二代目竹山ひとり旅
私の友人、高橋竹与さんが二代目高橋竹山を襲名した大名跡を女が継ぐことは、我が講談界や落語の世界ではまだまだ難しいだろうが、浪曲界ではすでにあり、奇術の世界では引田天功さんが知られている。だからこの「竹山」襲名は、女芸人仲間としてうれしい出来事なのだ。
私と竹与さんの出逢いは、今から12、3年前にさかのぼる。笠木透さんの呼びかけで、昔懐かしの「フォークジャンボリー」が開催された時のこと。打ち上げの席で一緒に飲ませてもらって、私はいっぺんに竹与ファンになったのだ。竹与さんはまさに竹を割ったようなサバサバとした性格。日本的美人ではあるが、それを鼻にかける様子は全くなくて、ガハガハと大声で屈託なく笑っている。青森弁でしゃべっているから、青森の人かと思ったら、東京は江戸川区葛西の出身とか。竹山先生内弟子時代の6年間で、身も心もすっかり津軽の日とになってしまったのだ。
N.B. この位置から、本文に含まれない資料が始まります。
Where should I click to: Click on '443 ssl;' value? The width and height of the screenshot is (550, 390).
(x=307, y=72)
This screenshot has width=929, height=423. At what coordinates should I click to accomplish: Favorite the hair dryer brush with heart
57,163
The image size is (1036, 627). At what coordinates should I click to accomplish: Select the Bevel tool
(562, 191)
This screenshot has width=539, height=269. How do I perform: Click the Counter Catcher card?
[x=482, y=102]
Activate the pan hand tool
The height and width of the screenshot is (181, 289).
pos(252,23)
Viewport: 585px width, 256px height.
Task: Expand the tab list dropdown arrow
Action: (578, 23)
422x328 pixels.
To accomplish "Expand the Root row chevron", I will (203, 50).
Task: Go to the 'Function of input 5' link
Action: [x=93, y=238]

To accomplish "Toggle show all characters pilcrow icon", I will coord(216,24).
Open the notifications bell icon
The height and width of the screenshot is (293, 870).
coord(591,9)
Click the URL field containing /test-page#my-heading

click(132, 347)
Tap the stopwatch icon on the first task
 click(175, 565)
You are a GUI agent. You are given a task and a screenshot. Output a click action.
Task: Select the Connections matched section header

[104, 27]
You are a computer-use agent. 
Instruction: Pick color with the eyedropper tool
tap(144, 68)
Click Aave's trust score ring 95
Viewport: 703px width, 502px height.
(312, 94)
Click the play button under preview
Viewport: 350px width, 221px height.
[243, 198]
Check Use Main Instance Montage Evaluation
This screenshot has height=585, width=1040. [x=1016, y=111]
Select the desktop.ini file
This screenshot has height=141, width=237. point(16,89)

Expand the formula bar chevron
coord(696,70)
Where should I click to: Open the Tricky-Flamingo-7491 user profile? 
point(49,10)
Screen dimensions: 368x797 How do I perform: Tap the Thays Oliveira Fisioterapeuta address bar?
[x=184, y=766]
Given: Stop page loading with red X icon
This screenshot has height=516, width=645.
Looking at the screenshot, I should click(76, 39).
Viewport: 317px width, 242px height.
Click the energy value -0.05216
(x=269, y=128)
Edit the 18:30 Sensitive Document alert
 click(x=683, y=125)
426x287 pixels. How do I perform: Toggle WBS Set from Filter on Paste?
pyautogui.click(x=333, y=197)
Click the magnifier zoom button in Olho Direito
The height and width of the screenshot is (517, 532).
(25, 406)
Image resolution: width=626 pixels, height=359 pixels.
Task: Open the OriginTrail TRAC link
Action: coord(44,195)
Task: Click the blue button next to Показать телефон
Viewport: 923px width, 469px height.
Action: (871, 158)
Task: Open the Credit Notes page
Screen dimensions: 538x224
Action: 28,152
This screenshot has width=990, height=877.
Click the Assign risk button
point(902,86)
彼女の師匠・竹山先生は現在86歳。渋谷のジャンジャンでの披露公演では、「古いものがあって、新しいものがある。初代同様、二代目もよろしく」と元気に挨拶なさった。厳冬の津軽で培われた初代の音に、女性ならではの優雅さが加わる。二代目竹山のひとり旅は、今まさに始まったばかりだ。フレーフレー二代目!